Recipe developed exclusively for SpaceFarms by Jeffrey Spear. (Serves 4)
- 1 T/S olive oil
- 6 oz bacon, coarsely chopped
- 2 shallots, finely chopped
- 4 garlic cloves, finely chopped
- 1 tsp black pepper
- 1/2 teaspoon Kosher salt
- 16 oz. thin spaghetti
- 2 large egg yolks
- 1 tsp lemon zest, plus more for garnish
- 2 T lemon juice
- 2/3 cup grated Parmesan cheese, divided, plus more for garnish
- 2 cups SpaceFarms Mizuna (whole leaves, washed and dried)
Heat the olive oil in a large skillet over medium heat. Add the bacon and cook, tossing occasionally, until nicely browned. Stir in the shallots and garlic and cook until softened. Lastly, stir in the black pepper and salt.
At the same time, start cooking the spaghetti in a large pot of boiling salted water until al dente.

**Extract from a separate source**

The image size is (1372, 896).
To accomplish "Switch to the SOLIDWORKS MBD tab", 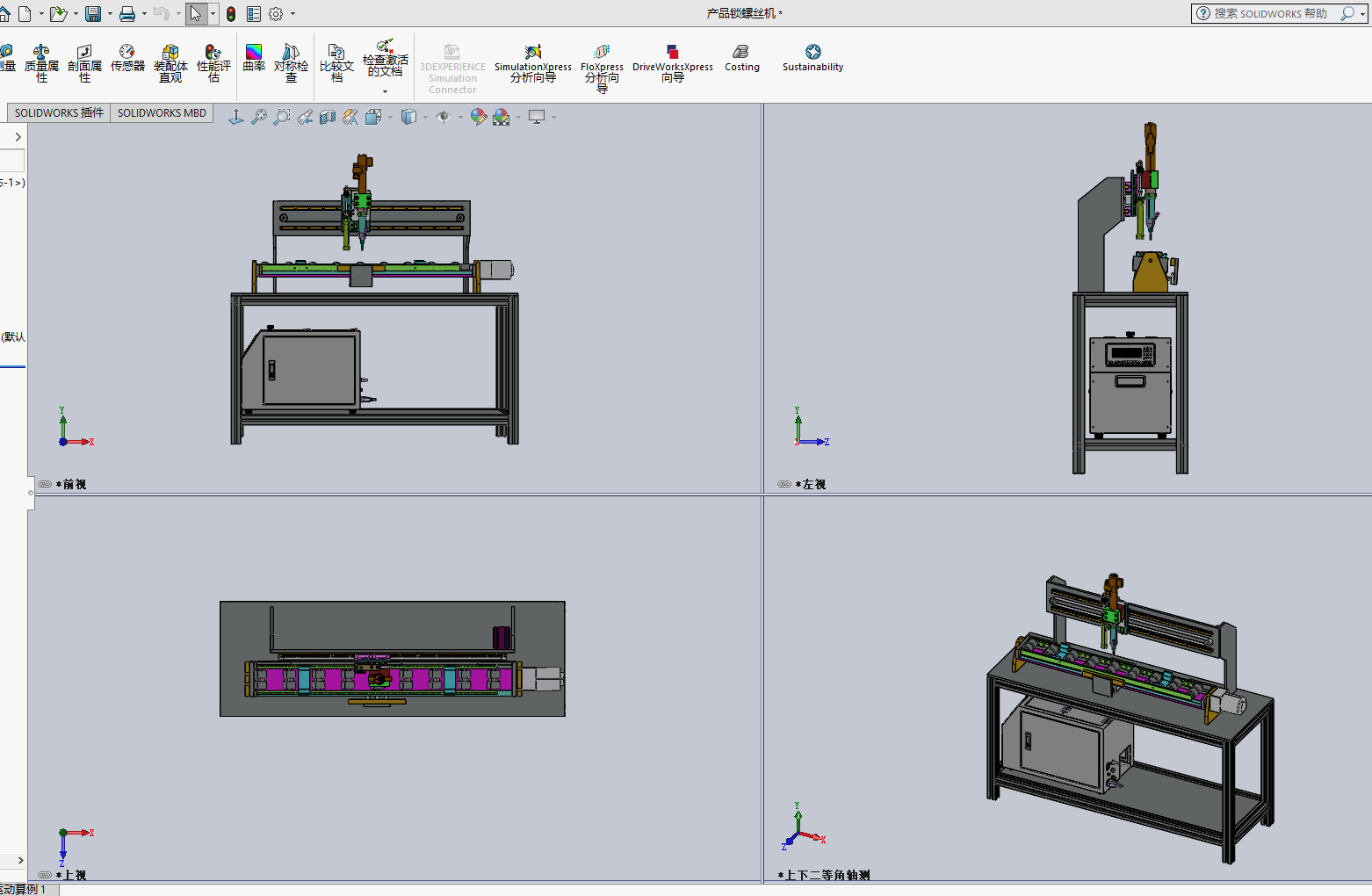I will pos(162,112).
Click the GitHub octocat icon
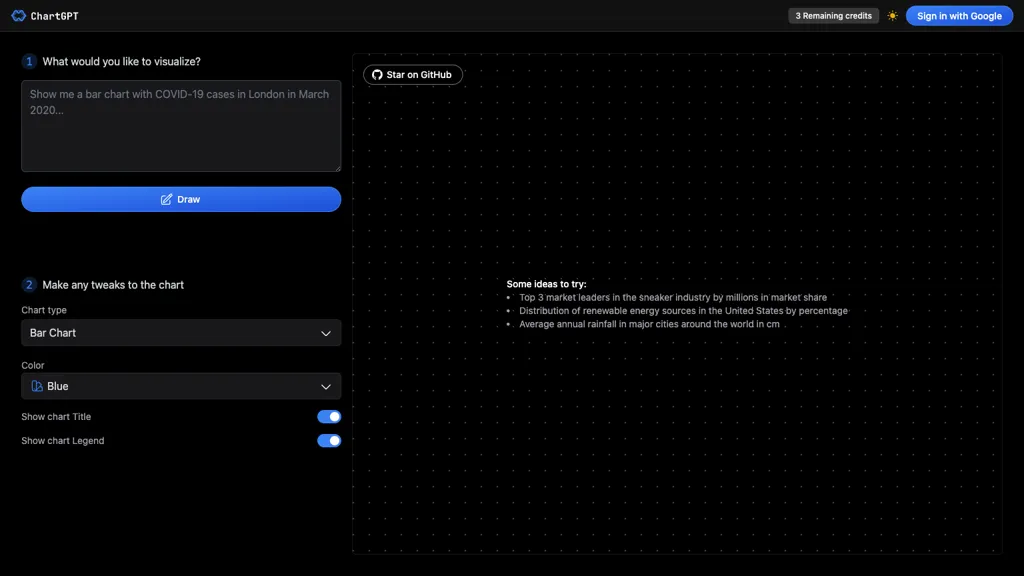 (377, 75)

Using tongs, transfer the cooked spaghetti to the skillet and toss, a little at a time. It’s okay if the pasta is not fully drained. You’ll need some cooking water to keep everything moist.
Remove the spaghetti from the heat, then toss in the egg yolks followed by the lemon zest, lemon juice, and 1/3 cup Parmesan cheese. You’ll probably want to add a little cooking water to keep things loose, then continue tossing until everything is fully incorporated. Add the Mizuna, a little at a time, along with the remaining 1/3 cup of Parmesan cheese and and toss until fully combined and the Mizuna has wilted. Add more cooking water if needed.
Divide the pasta equally into four bowls. Garnish with a sprinkle of Parmesan and lemon zest, then serve.